Ivanti on Tuesday reported that despite a stunning 97% of security pros saying that their organization is now “as prepared” or “more prepared” to defend against cybersecurity attacks than they were a year ago, 1 in 5 “wouldn’t bet a chocolate bar” they could prevent a damaging breach.
The report also found that while roughly half of respondents say they are “very prepared” to meet the growing threat landscape, expected safeguards such as deprovisioning credentials are ignored one-third of the time, and nearly half say they suspect a former employee or contractor still has active access to company systems and files.
The report also revealed that leaders also engage in dangerous behavior and are four times more likely to be victims of phishing compared with office workers. Some other findings:
- More than 1 in 3 leaders have clicked on a phishing link.
- Nearly 1 in 4 use easy-to-remember birthdays as part of their password.
- They are much more likely to hang on to passwords for years.
- And, they are five times more likely to share their password with people outside the company.
Cybersecurity professionals are inundated with a constant barrage of cyberattacks, while simultaneously faced with budgetary constraints, limited staffing, and in many cases, minimal training, said Darren Guccione, co-founder and CEO at Keeper Security. Guccione said cybersecurity can feel overwhelming, so it makes sense that this report finds IT professionals make many of the same mistakes as those outside of their industry.

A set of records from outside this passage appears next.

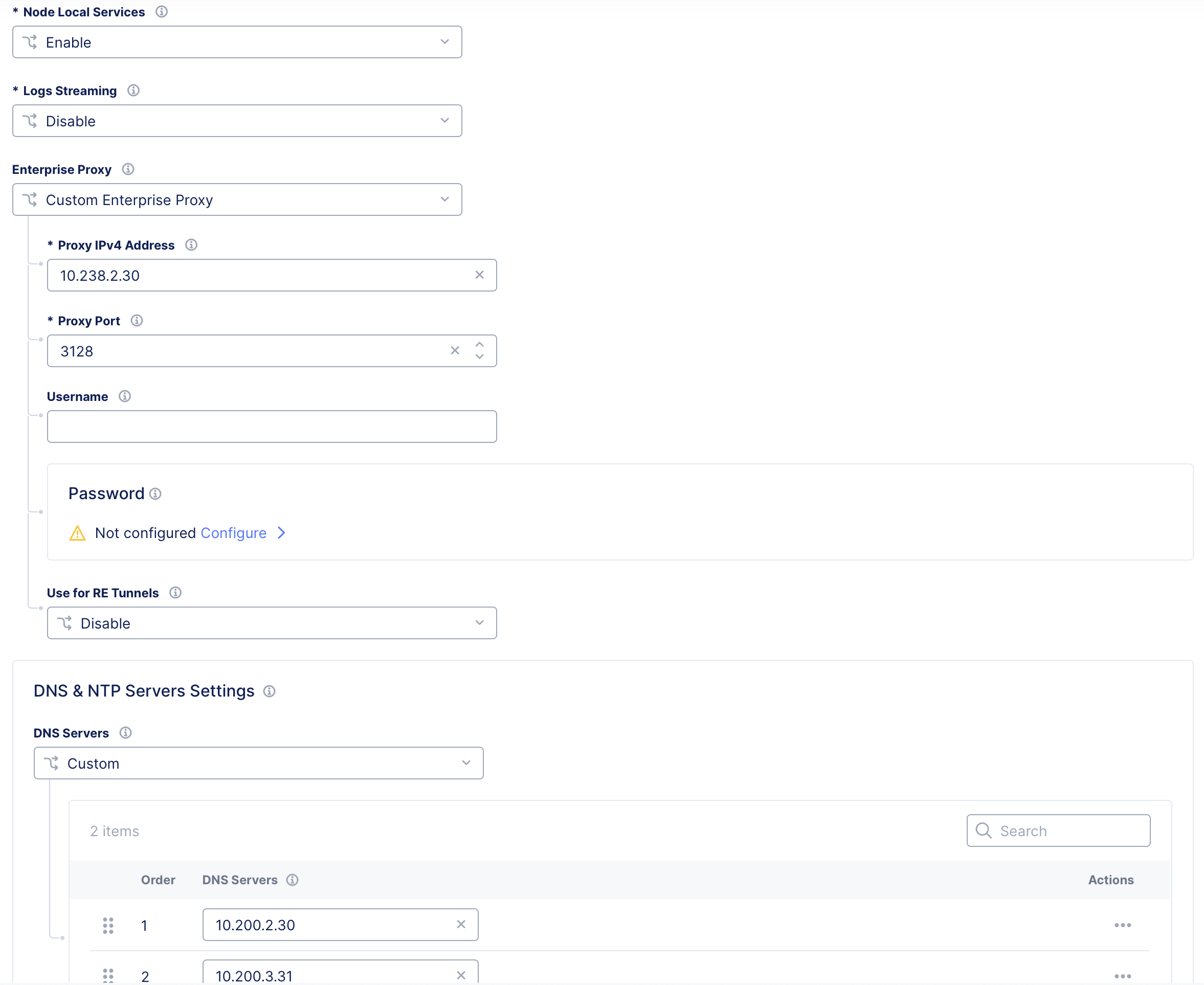The height and width of the screenshot is (985, 1204).
Task: Open the Logs Streaming dropdown
Action: (x=237, y=121)
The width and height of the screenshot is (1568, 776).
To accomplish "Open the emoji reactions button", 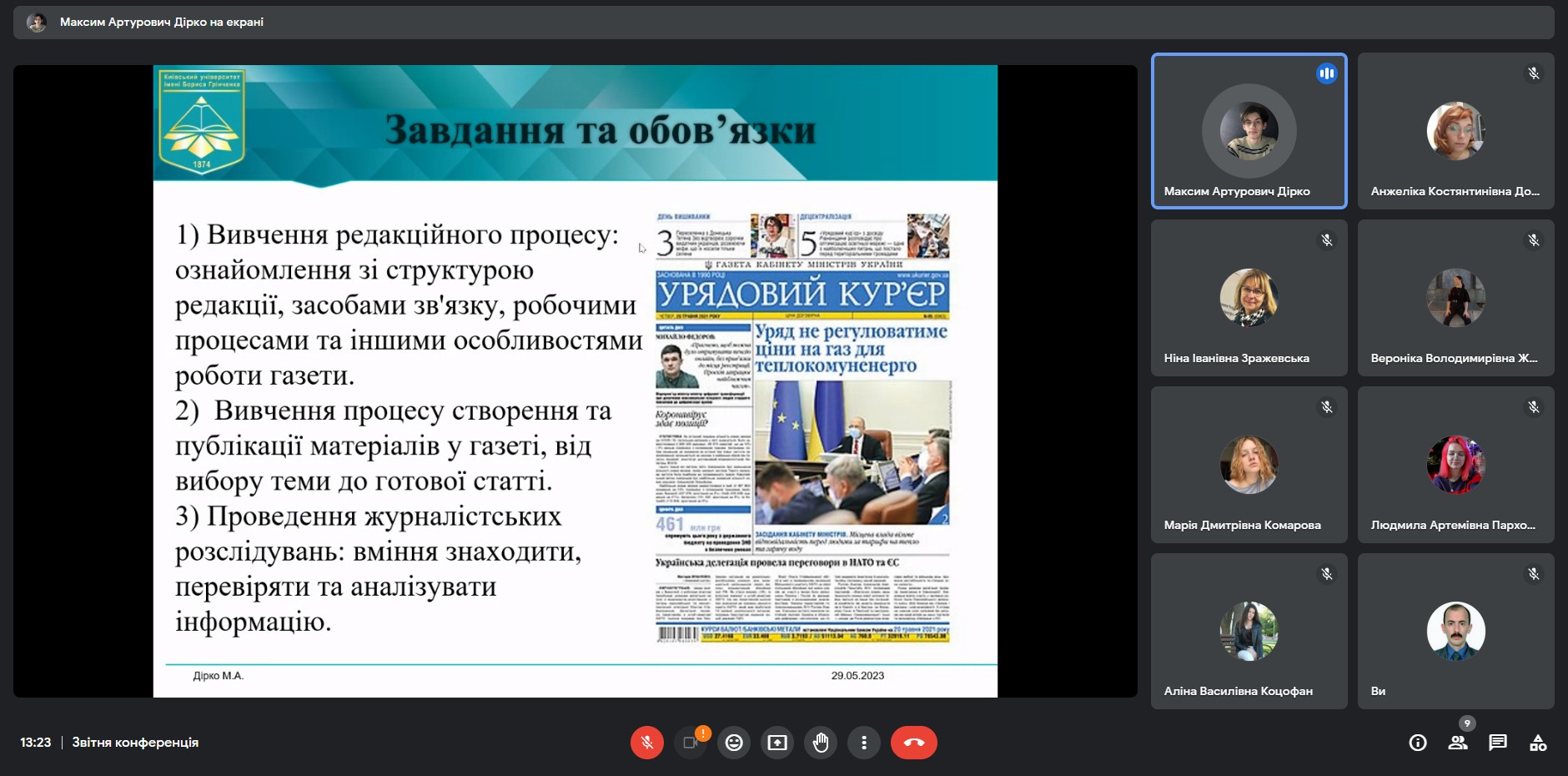I will [x=734, y=743].
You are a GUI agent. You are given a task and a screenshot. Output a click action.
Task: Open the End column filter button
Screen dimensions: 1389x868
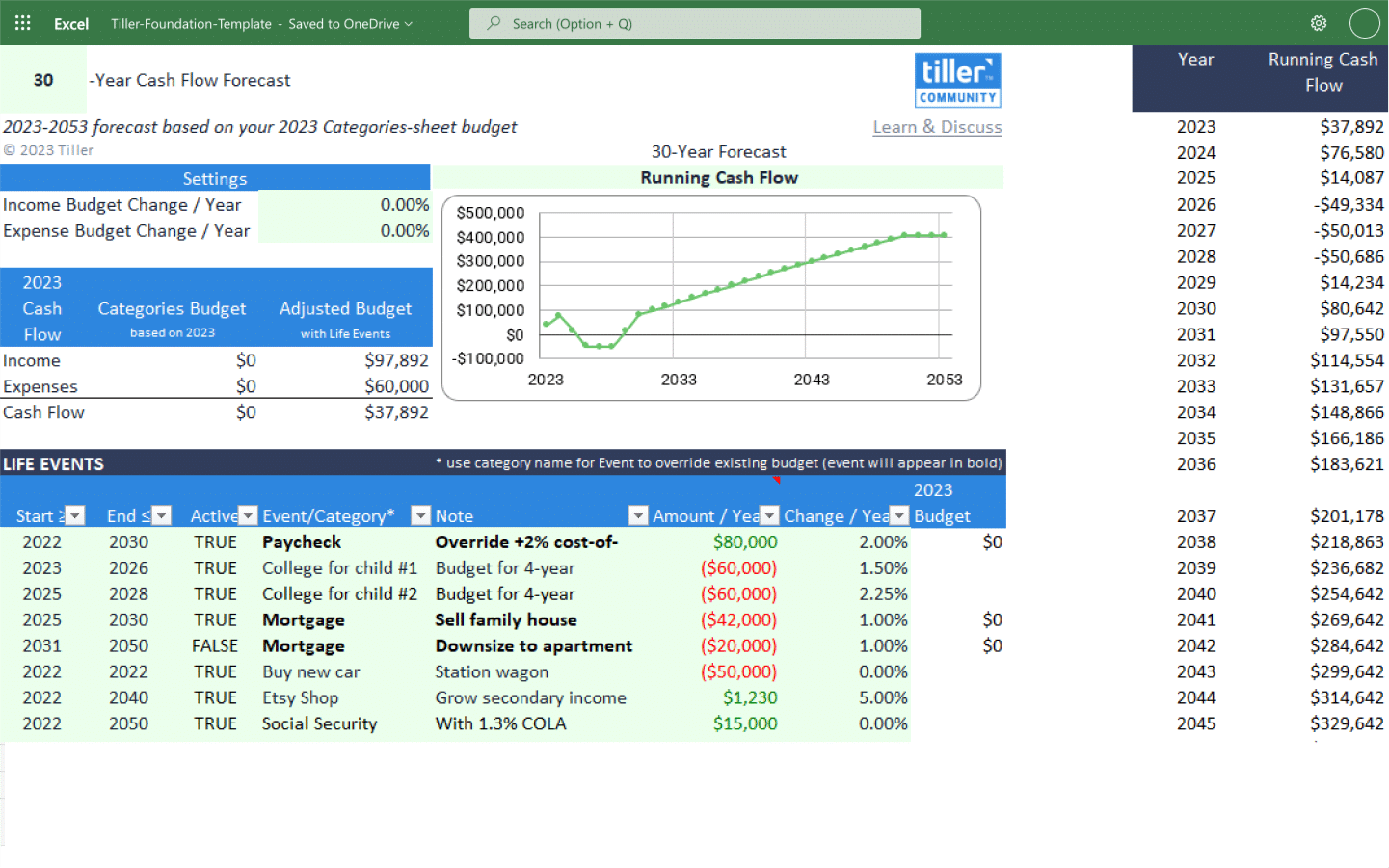click(162, 516)
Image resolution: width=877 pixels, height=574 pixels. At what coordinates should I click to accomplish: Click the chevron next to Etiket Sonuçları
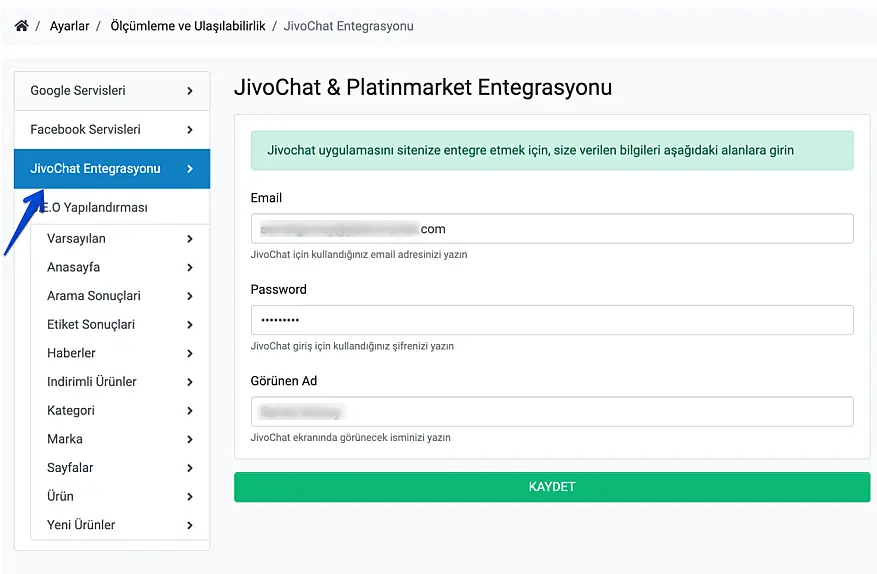190,325
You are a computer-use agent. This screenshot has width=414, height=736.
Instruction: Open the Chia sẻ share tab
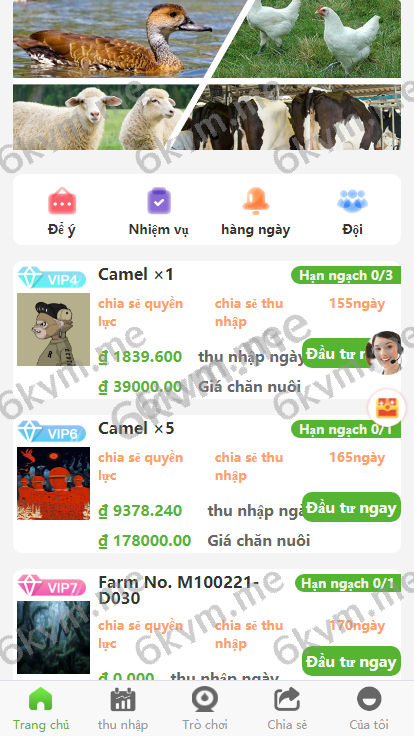pyautogui.click(x=287, y=708)
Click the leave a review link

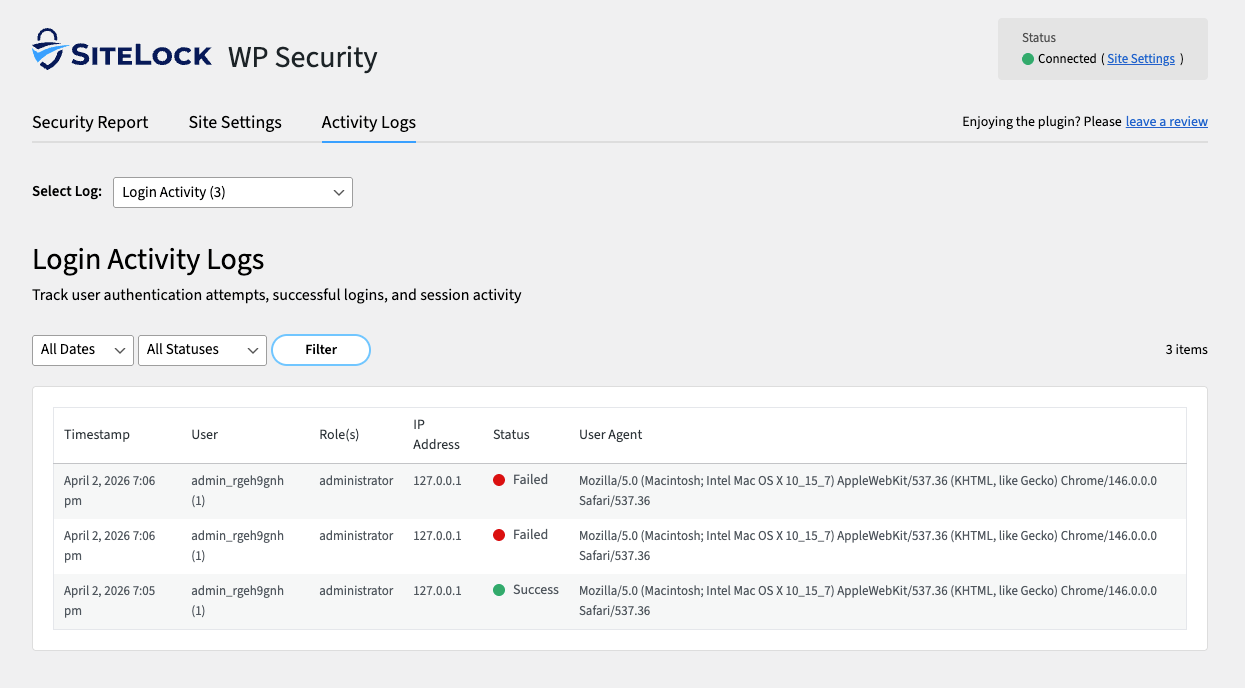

“To avoid the trap of lazy password practices, it’s critical that both individuals and organizations utilize a password manager to generate strong, unique passwords for every account and store them in an encrypted vault that’s protected with a strong master password and multi-factor authentication,” said Guccione. “In a corporate environment, password managers not only enhance security, but also optimize productivity. IT administrators can easily control user password practices and enforce policies. Meanwhile, help desk personnel aren’t bogged down with password-reset tickets, and employees aren’t stuck in holding patterns due to lost or forgotten credentials.”
Jesh Sax, technical account manager at Tanium, said despite best efforts at implementing precautions, tools, and trainings, bad actors are just waiting for that one wrong click or compromised password to get reused. Sax said the fast pace of business means that mistakes happen, even with security leaders. More important than who clicked on a phish is knowing that the organization can respond.
Sax added that the Ivanti research definitely reflects the pressure all security teams are under today. With global unrest, financial volatility, and a public health crisis, Sax said people are bound to try and simplify their lives.
“With all this pressure, even people who know better end up reusing passwords or not vetting emails before clicking on a link,” said Sax. “This is why having visibility into your estate and being able to respond quickly to an attack is vital in today's landscape.”